Data under study Start Marker
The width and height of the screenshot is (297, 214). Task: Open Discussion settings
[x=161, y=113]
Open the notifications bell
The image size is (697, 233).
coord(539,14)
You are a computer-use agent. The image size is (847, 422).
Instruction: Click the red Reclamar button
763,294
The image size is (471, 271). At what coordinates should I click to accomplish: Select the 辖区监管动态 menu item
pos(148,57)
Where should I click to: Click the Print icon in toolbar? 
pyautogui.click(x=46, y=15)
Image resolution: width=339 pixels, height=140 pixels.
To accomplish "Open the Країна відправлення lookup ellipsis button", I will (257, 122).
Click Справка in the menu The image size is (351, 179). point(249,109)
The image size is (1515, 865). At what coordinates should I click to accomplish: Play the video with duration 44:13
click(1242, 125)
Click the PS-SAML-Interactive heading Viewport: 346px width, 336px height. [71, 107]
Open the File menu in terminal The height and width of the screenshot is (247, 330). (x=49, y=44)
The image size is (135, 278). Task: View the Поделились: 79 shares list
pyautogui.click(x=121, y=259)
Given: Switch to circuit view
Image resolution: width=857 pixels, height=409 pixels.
Data under study End Marker
■ **What is expected**
Wherever "resolution" appears in the listing, report the line it is on.

■ **Written answer**
Image resolution: width=339 pixels, height=140 pixels.
Image resolution: width=857 pixels, height=409 pixels.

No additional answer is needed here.